### SUPPLIED RECORDS
========================================================================
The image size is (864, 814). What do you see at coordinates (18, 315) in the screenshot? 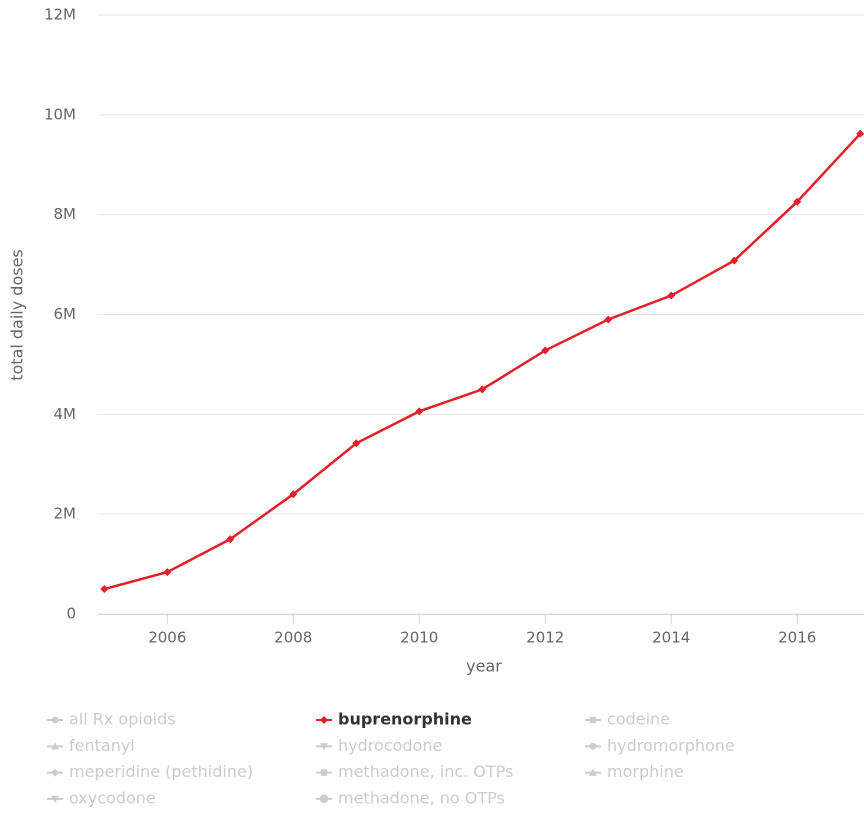
I see `y-axis-title: total daily doses` at bounding box center [18, 315].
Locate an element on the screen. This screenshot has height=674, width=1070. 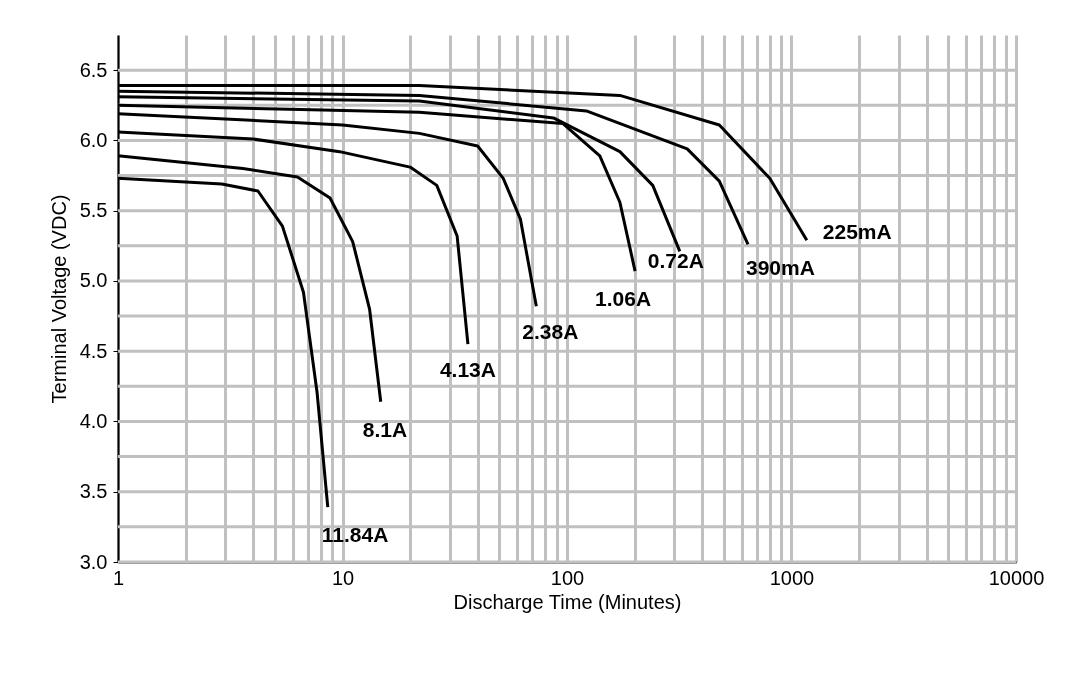
y-axis-title: Terminal Voltage (VDC) is located at coordinates (58, 299).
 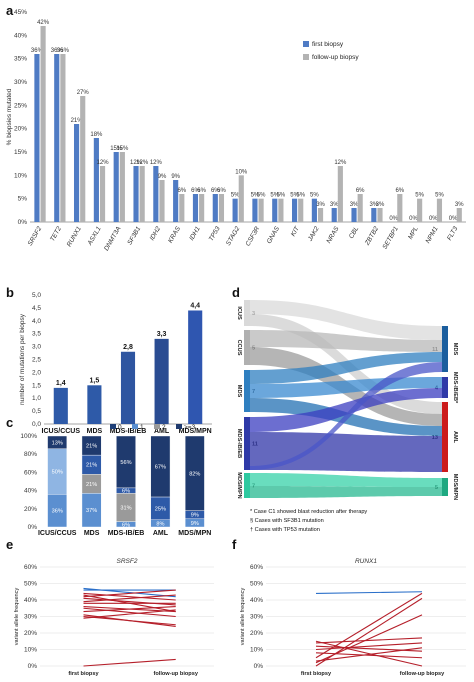 What do you see at coordinates (161, 534) in the screenshot?
I see `c-category-label: AML` at bounding box center [161, 534].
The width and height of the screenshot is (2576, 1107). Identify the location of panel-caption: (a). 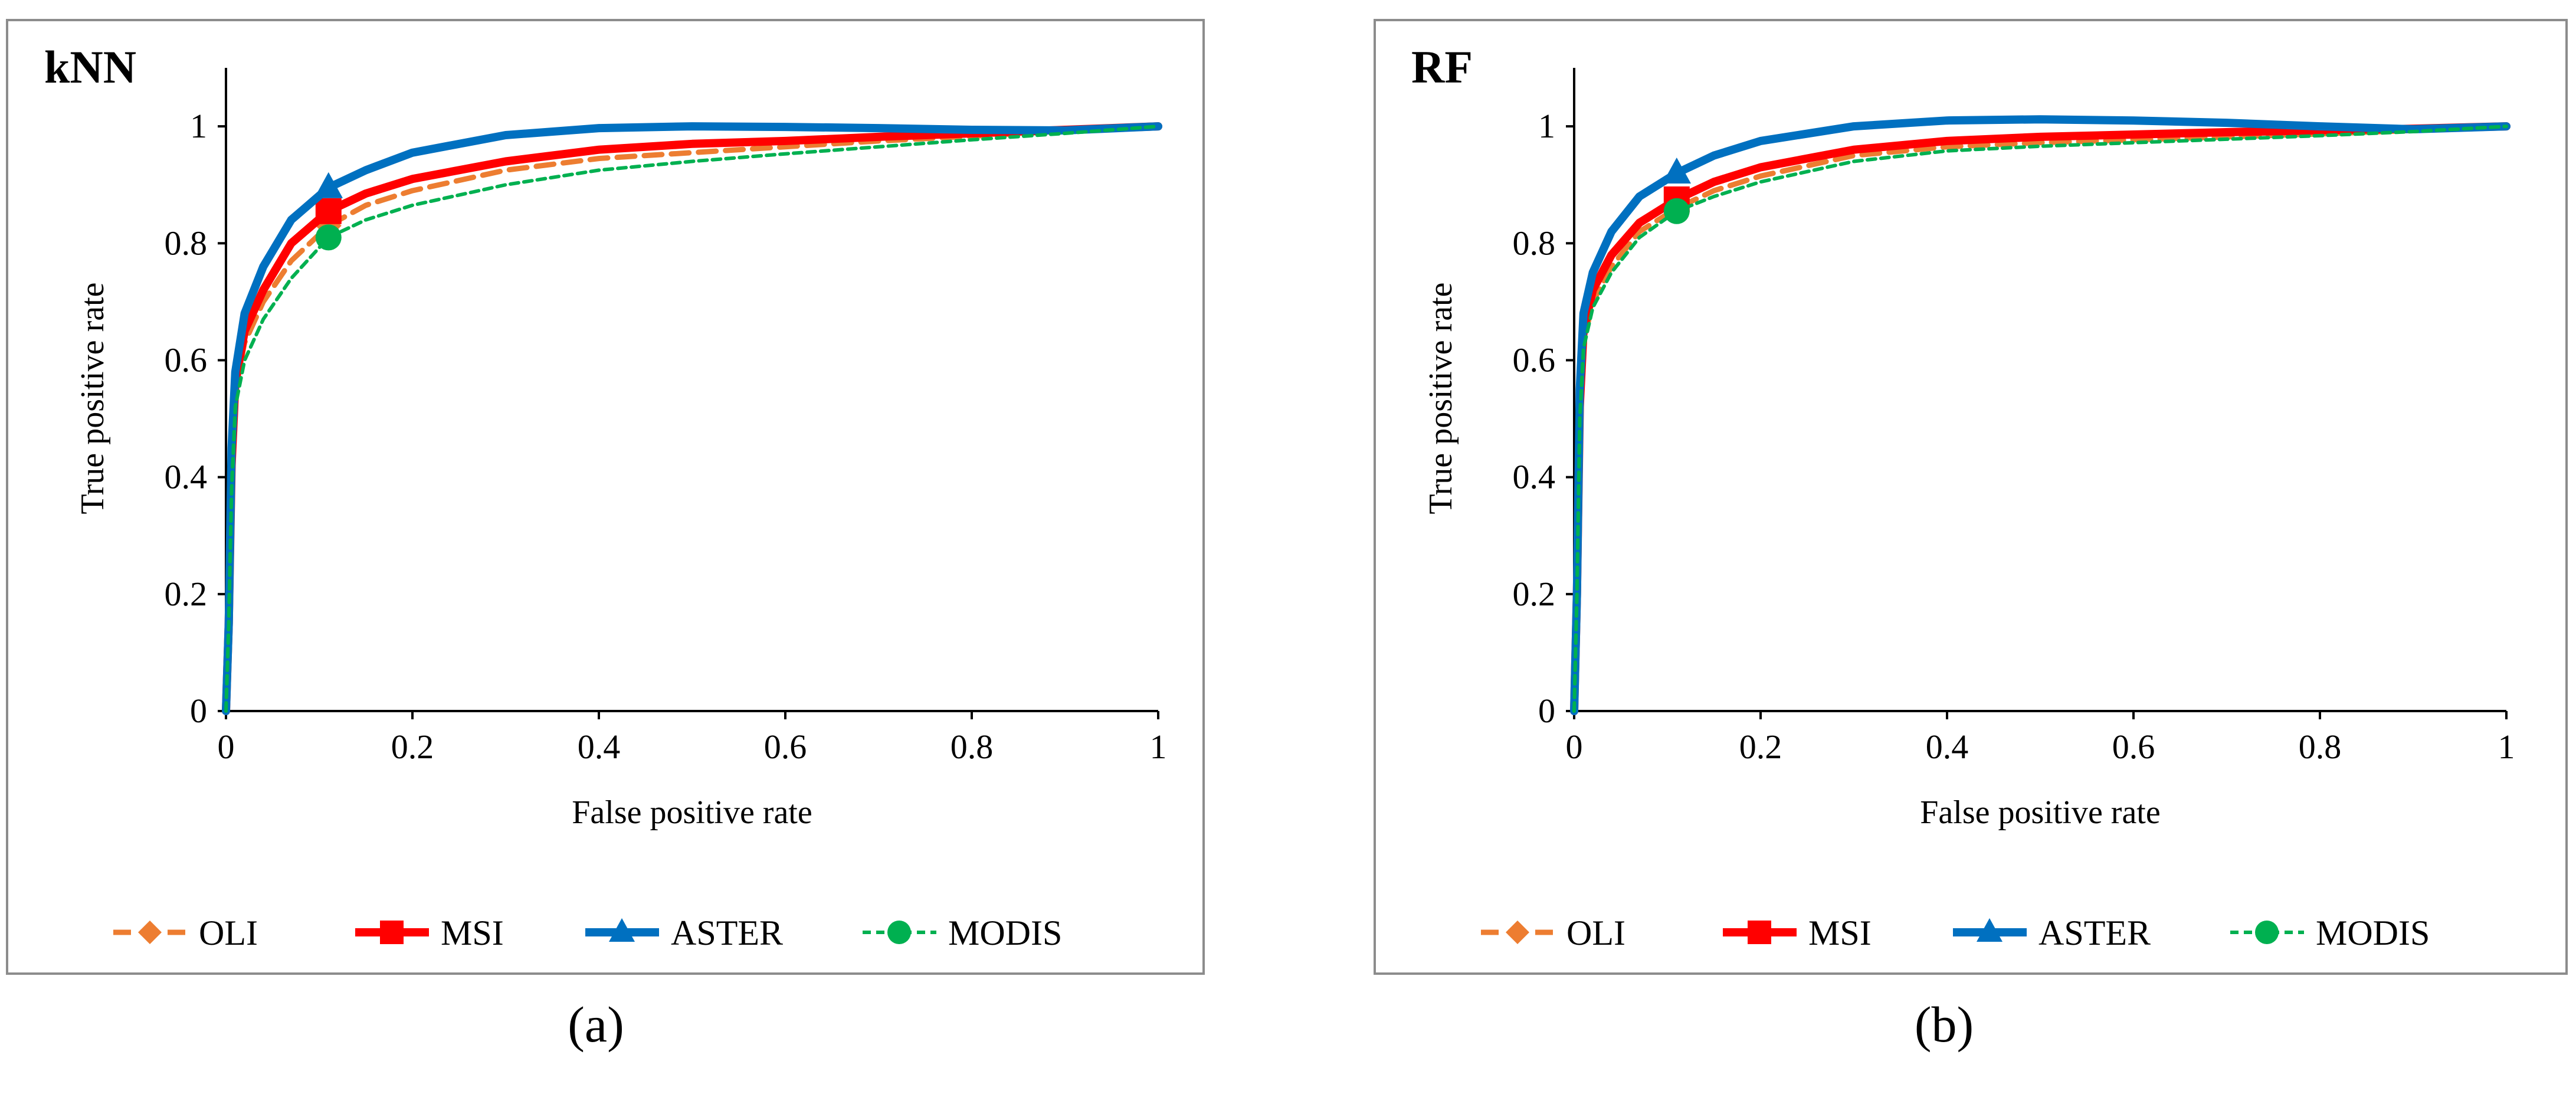
(596, 1024).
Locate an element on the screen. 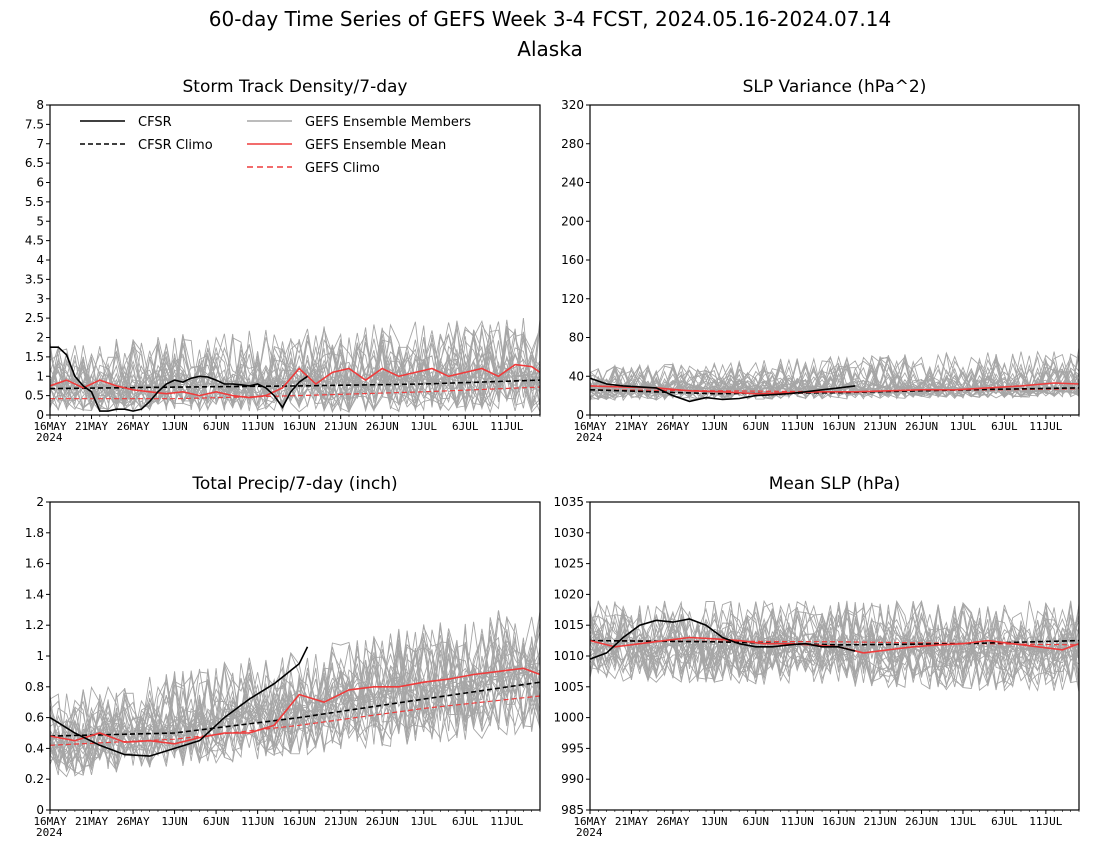 Image resolution: width=1100 pixels, height=850 pixels. y-tick-label: 1020 is located at coordinates (568, 594).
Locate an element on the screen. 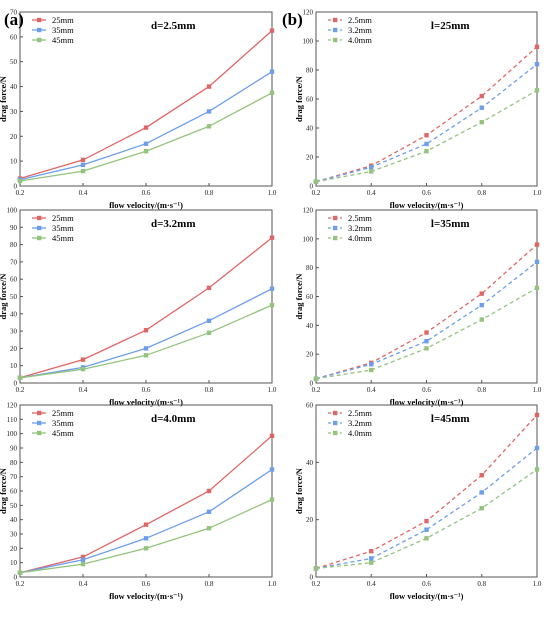 This screenshot has height=619, width=550. y-tick-label: 30 is located at coordinates (14, 112).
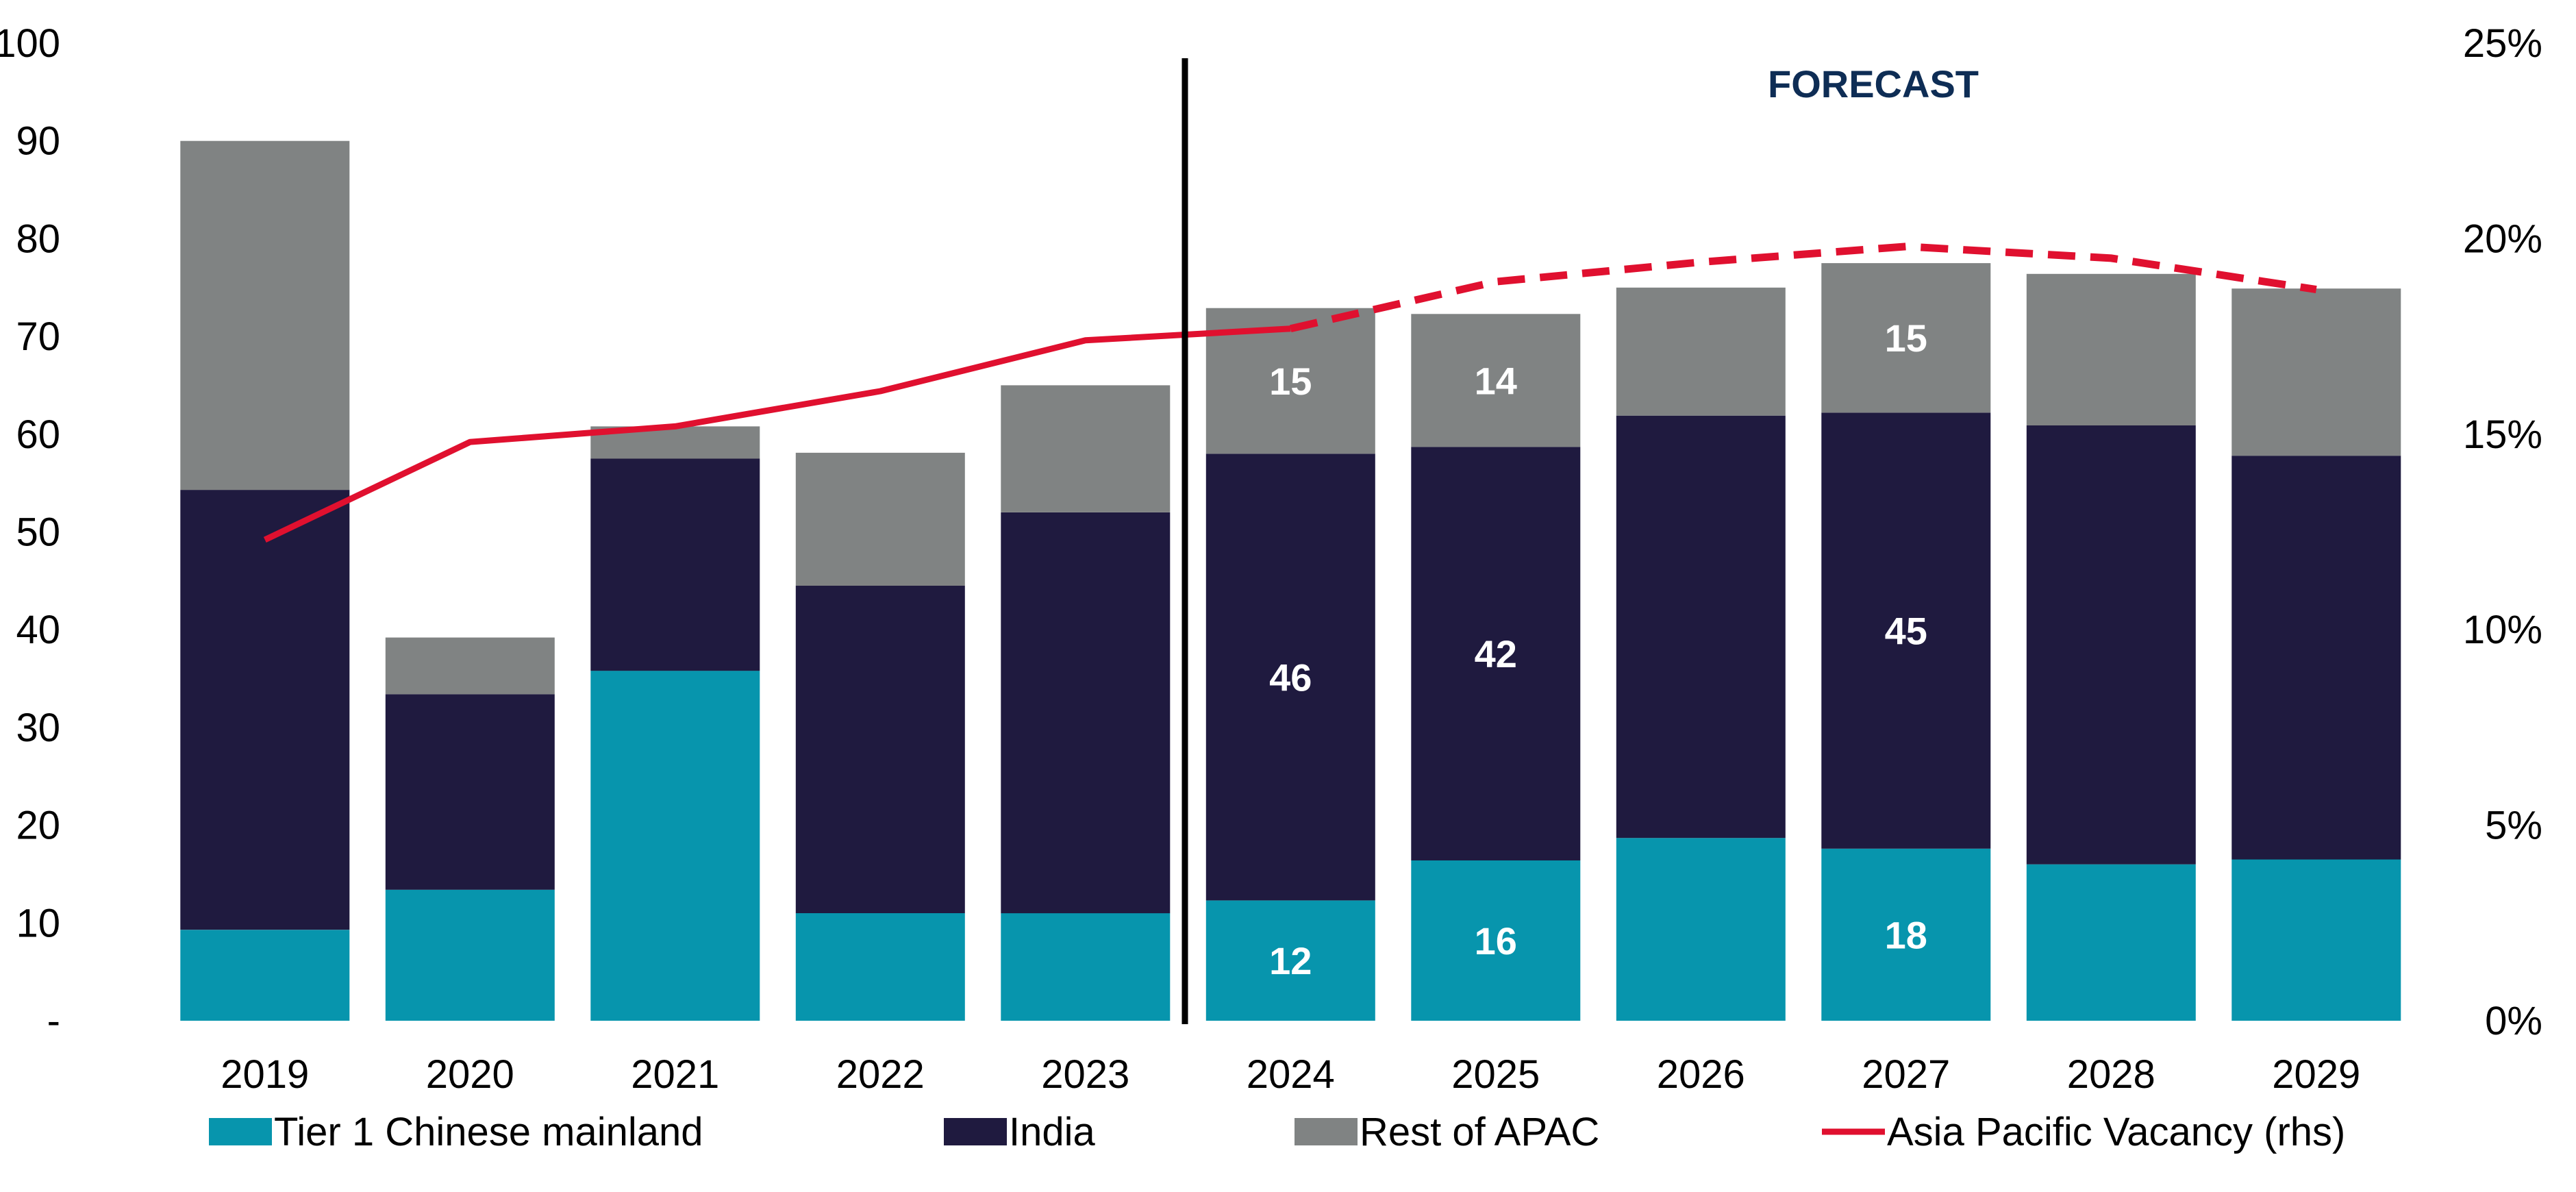 This screenshot has width=2576, height=1192. I want to click on data-label-india-2024: 46, so click(1290, 678).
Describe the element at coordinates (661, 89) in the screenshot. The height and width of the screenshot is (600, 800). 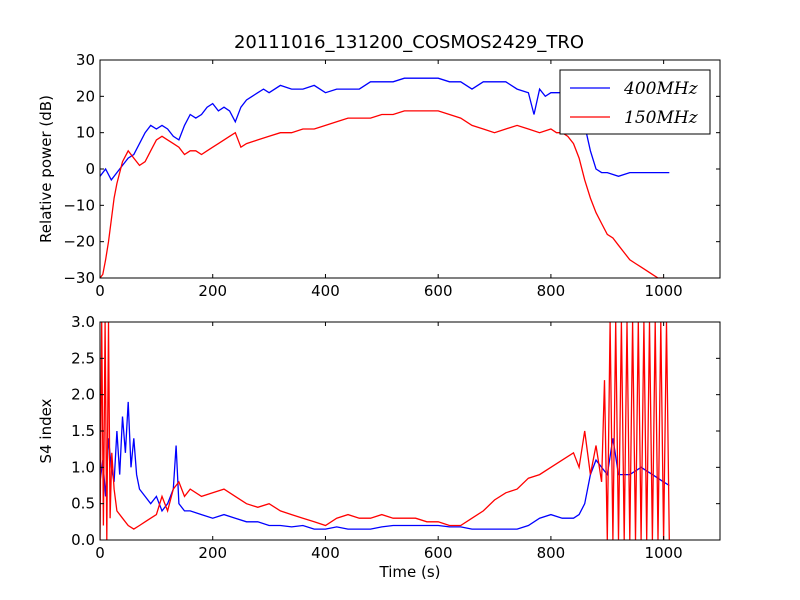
========================================================================
### PROBLEM DETAILS
Please write out the lines again word for word, starting with the line that contains "What do you see at coordinates (161, 534)" and going on through the line that contains "(596, 1024).", with both of those lines included and the pictures left out.

### RESULT OF THIS EXERCISE
  What do you see at coordinates (161, 534) in the screenshot?
I see `c-category-label: AML` at bounding box center [161, 534].
The width and height of the screenshot is (2576, 1107). Identify the location of panel-caption: (a). 
(596, 1024).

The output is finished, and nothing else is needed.